- [EXERCISE REQUIREMENTS]: Since the data must remain as supplied, reproduce it word for word.

- [RECORDS FOR THIS TASK]:
• • • • • • •
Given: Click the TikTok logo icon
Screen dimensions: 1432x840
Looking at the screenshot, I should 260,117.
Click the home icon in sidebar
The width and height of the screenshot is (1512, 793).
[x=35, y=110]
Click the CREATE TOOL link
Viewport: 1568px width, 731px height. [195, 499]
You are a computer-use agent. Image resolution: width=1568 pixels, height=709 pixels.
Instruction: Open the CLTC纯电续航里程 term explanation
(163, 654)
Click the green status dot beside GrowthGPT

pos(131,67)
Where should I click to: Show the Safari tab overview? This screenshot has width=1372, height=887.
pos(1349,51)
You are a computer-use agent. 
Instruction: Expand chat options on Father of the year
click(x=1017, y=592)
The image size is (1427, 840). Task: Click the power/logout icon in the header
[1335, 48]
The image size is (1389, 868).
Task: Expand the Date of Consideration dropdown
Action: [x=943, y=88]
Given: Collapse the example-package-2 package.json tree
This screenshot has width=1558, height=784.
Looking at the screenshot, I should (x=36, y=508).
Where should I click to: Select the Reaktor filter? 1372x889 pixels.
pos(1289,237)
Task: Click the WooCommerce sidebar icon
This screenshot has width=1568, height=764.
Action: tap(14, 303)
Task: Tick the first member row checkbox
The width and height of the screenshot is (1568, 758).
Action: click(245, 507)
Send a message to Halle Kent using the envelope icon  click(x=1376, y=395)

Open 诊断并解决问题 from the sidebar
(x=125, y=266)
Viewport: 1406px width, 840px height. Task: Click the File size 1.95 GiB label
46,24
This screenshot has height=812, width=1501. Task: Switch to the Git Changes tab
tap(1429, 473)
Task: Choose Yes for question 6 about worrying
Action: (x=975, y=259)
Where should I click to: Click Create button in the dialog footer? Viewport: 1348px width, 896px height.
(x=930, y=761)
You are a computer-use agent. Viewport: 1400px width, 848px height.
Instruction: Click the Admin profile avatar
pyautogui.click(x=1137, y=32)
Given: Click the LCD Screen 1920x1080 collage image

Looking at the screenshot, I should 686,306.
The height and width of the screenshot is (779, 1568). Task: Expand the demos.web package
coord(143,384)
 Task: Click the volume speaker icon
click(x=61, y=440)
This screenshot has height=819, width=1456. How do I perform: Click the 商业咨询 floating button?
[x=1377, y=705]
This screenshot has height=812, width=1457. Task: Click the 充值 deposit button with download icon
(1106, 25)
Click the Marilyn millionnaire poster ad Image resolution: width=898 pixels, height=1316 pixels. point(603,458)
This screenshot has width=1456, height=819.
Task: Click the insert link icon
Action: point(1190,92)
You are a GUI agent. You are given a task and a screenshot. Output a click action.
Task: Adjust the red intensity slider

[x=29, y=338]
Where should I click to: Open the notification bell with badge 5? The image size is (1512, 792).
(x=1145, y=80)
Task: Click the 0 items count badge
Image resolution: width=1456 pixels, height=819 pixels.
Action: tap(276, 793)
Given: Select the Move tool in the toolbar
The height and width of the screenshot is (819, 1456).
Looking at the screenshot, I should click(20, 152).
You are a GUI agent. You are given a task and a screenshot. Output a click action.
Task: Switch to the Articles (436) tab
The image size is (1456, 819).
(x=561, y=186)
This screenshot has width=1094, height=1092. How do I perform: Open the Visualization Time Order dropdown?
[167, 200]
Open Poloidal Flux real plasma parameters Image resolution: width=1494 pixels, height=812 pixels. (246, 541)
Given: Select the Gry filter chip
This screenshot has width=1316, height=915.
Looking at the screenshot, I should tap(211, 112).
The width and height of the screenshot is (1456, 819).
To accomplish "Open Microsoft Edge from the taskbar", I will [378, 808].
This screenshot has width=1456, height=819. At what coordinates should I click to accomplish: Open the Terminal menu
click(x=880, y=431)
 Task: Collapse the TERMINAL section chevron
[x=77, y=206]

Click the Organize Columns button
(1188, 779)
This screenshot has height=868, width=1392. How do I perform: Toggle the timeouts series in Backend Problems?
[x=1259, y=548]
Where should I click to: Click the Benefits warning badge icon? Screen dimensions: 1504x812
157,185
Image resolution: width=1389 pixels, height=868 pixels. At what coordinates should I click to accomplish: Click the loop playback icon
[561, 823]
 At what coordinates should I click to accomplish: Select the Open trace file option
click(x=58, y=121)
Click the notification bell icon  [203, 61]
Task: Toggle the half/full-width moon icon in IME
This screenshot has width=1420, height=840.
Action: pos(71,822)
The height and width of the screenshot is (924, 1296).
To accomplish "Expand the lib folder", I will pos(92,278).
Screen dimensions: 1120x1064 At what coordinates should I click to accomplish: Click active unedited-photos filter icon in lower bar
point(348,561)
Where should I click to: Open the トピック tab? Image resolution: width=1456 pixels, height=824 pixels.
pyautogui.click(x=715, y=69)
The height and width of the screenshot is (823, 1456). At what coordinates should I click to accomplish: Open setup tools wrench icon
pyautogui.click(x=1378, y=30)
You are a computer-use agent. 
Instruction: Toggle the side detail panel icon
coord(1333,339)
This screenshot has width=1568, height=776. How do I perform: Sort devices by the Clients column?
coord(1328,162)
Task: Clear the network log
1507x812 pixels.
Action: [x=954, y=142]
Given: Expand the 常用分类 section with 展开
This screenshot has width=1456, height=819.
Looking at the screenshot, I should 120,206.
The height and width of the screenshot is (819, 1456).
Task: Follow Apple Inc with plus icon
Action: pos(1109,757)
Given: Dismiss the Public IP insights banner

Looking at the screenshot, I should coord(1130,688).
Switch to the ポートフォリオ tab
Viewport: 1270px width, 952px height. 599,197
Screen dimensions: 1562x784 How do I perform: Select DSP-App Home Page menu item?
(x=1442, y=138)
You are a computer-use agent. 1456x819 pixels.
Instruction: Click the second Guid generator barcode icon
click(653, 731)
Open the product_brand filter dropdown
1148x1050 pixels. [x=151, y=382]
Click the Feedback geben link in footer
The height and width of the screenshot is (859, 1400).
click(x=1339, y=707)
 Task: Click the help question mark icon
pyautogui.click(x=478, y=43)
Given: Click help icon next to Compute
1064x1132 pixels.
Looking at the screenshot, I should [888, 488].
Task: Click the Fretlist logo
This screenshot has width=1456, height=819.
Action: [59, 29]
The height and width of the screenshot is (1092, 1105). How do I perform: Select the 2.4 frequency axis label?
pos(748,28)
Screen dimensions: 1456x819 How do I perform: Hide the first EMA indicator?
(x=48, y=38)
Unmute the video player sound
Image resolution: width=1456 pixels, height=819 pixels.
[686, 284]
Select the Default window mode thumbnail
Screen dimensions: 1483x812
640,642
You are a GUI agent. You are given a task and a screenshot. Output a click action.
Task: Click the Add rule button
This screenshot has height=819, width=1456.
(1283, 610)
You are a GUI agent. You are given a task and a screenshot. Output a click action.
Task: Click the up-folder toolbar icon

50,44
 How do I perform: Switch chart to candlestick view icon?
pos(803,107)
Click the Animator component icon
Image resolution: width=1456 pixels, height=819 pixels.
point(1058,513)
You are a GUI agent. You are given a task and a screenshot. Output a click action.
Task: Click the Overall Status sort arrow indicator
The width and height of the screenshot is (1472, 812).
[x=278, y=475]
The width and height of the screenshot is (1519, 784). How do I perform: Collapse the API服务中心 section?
• • • • • • •
- [OUTPUT OF THE TASK]:
Given: Click the TikTok logo icon
Screen dimensions: 1432x840
Looking at the screenshot, I should 260,117.
Click the home icon in sidebar
The width and height of the screenshot is (1512, 793).
[x=35, y=110]
Click the CREATE TOOL link
Viewport: 1568px width, 731px height. [195, 499]
You are a computer-use agent. Image resolution: width=1568 pixels, height=709 pixels.
Instruction: Open the CLTC纯电续航里程 term explanation
(163, 654)
Click the green status dot beside GrowthGPT

pos(131,67)
Where should I click to: Show the Safari tab overview? This screenshot has width=1372, height=887.
pos(1349,51)
You are a computer-use agent. 
Instruction: Expand chat options on Father of the year
click(x=1017, y=592)
The image size is (1427, 840). Task: Click the power/logout icon in the header
[1335, 48]
The image size is (1389, 868).
Task: Expand the Date of Consideration dropdown
Action: [x=943, y=88]
Given: Collapse the example-package-2 package.json tree
This screenshot has width=1558, height=784.
Looking at the screenshot, I should (x=36, y=508).
Where should I click to: Select the Reaktor filter? 1372x889 pixels.
pos(1289,237)
Task: Click the WooCommerce sidebar icon
This screenshot has width=1568, height=764.
Action: tap(14, 303)
Task: Tick the first member row checkbox
The width and height of the screenshot is (1568, 758).
Action: click(245, 507)
Send a message to Halle Kent using the envelope icon  click(x=1376, y=395)

Open 诊断并解决问题 from the sidebar
(x=125, y=266)
Viewport: 1406px width, 840px height. Task: Click the File size 1.95 GiB label
46,24
This screenshot has height=812, width=1501. Task: Switch to the Git Changes tab
tap(1429, 473)
Task: Choose Yes for question 6 about worrying
Action: (x=975, y=259)
Where should I click to: Click Create button in the dialog footer? Viewport: 1348px width, 896px height.
(x=930, y=761)
You are a computer-use agent. Viewport: 1400px width, 848px height.
Instruction: Click the Admin profile avatar
pyautogui.click(x=1137, y=32)
Given: Click the LCD Screen 1920x1080 collage image

Looking at the screenshot, I should 686,306.
The height and width of the screenshot is (779, 1568). Task: Expand the demos.web package
coord(143,384)
 Task: Click the volume speaker icon
click(x=61, y=440)
This screenshot has height=819, width=1456. How do I perform: Click the 商业咨询 floating button?
[x=1377, y=705]
This screenshot has height=812, width=1457. Task: Click the 充值 deposit button with download icon
(1106, 25)
Click the Marilyn millionnaire poster ad Image resolution: width=898 pixels, height=1316 pixels. point(603,458)
This screenshot has width=1456, height=819.
Task: Click the insert link icon
Action: point(1190,92)
You are a GUI agent. You are given a task and a screenshot. Output a click action.
Task: Adjust the red intensity slider

[x=29, y=338]
Where should I click to: Open the notification bell with badge 5? The image size is (1512, 792).
(x=1145, y=80)
Task: Click the 0 items count badge
Image resolution: width=1456 pixels, height=819 pixels.
Action: tap(276, 793)
Given: Select the Move tool in the toolbar
The height and width of the screenshot is (819, 1456).
Looking at the screenshot, I should click(20, 152).
You are a GUI agent. You are given a task and a screenshot. Output a click action.
Task: Switch to the Articles (436) tab
The image size is (1456, 819).
(x=561, y=186)
This screenshot has width=1094, height=1092. How do I perform: Open the Visualization Time Order dropdown?
[167, 200]
Open Poloidal Flux real plasma parameters Image resolution: width=1494 pixels, height=812 pixels. (246, 541)
Given: Select the Gry filter chip
This screenshot has width=1316, height=915.
Looking at the screenshot, I should tap(211, 112).
The width and height of the screenshot is (1456, 819).
To accomplish "Open Microsoft Edge from the taskbar", I will [378, 808].
This screenshot has width=1456, height=819. At what coordinates should I click to accomplish: Open the Terminal menu
click(x=880, y=431)
 Task: Collapse the TERMINAL section chevron
[x=77, y=206]

Click the Organize Columns button
(1188, 779)
This screenshot has height=868, width=1392. How do I perform: Toggle the timeouts series in Backend Problems?
[x=1259, y=548]
Where should I click to: Click the Benefits warning badge icon? Screen dimensions: 1504x812
157,185
Image resolution: width=1389 pixels, height=868 pixels. At what coordinates should I click to accomplish: Click the loop playback icon
[561, 823]
 At what coordinates should I click to accomplish: Select the Open trace file option
click(x=58, y=121)
Click the notification bell icon  [203, 61]
Task: Toggle the half/full-width moon icon in IME
This screenshot has width=1420, height=840.
Action: pos(71,822)
The height and width of the screenshot is (924, 1296).
To accomplish "Expand the lib folder", I will pos(92,278).
Screen dimensions: 1120x1064 At what coordinates should I click to accomplish: Click active unedited-photos filter icon in lower bar
point(348,561)
Where should I click to: Open the トピック tab? Image resolution: width=1456 pixels, height=824 pixels.
pyautogui.click(x=715, y=69)
The height and width of the screenshot is (823, 1456). At what coordinates should I click to accomplish: Open setup tools wrench icon
pyautogui.click(x=1378, y=30)
You are a computer-use agent. 
Instruction: Toggle the side detail panel icon
coord(1333,339)
This screenshot has width=1568, height=776. How do I perform: Sort devices by the Clients column?
coord(1328,162)
Task: Clear the network log
1507x812 pixels.
Action: [x=954, y=142]
Given: Expand the 常用分类 section with 展开
This screenshot has width=1456, height=819.
Looking at the screenshot, I should 120,206.
The height and width of the screenshot is (819, 1456).
Task: Follow Apple Inc with plus icon
Action: pos(1109,757)
Given: Dismiss the Public IP insights banner

Looking at the screenshot, I should coord(1130,688).
Switch to the ポートフォリオ tab
Viewport: 1270px width, 952px height. 599,197
Screen dimensions: 1562x784 How do I perform: Select DSP-App Home Page menu item?
(x=1442, y=138)
You are a computer-use agent. 1456x819 pixels.
Instruction: Click the second Guid generator barcode icon
click(653, 731)
Open the product_brand filter dropdown
1148x1050 pixels. [x=151, y=382]
Click the Feedback geben link in footer
The height and width of the screenshot is (859, 1400).
click(x=1339, y=707)
 Task: Click the help question mark icon
pyautogui.click(x=478, y=43)
Given: Click help icon next to Compute
1064x1132 pixels.
Looking at the screenshot, I should [888, 488].
Task: Click the Fretlist logo
This screenshot has width=1456, height=819.
Action: [59, 29]
The height and width of the screenshot is (1092, 1105). How do I perform: Select the 2.4 frequency axis label?
pos(748,28)
Screen dimensions: 1456x819 How do I perform: Hide the first EMA indicator?
(x=48, y=38)
Unmute the video player sound
Image resolution: width=1456 pixels, height=819 pixels.
[686, 284]
Select the Default window mode thumbnail
Screen dimensions: 1483x812
640,642
You are a GUI agent. You are given a task and a screenshot. Output a click action.
Task: Click the Add rule button
This screenshot has height=819, width=1456.
(1283, 610)
You are a GUI agent. You are given a task and a screenshot. Output a click action.
Task: Click the up-folder toolbar icon

50,44
 How do I perform: Switch chart to candlestick view icon?
pos(803,107)
Click the Animator component icon
Image resolution: width=1456 pixels, height=819 pixels.
point(1058,513)
You are a GUI agent. You are given a task and a screenshot. Output a click action.
Task: Click the Overall Status sort arrow indicator
The width and height of the screenshot is (1472, 812).
[x=278, y=475]
The width and height of the screenshot is (1519, 784). How do I perform: Collapse the API服务中心 section?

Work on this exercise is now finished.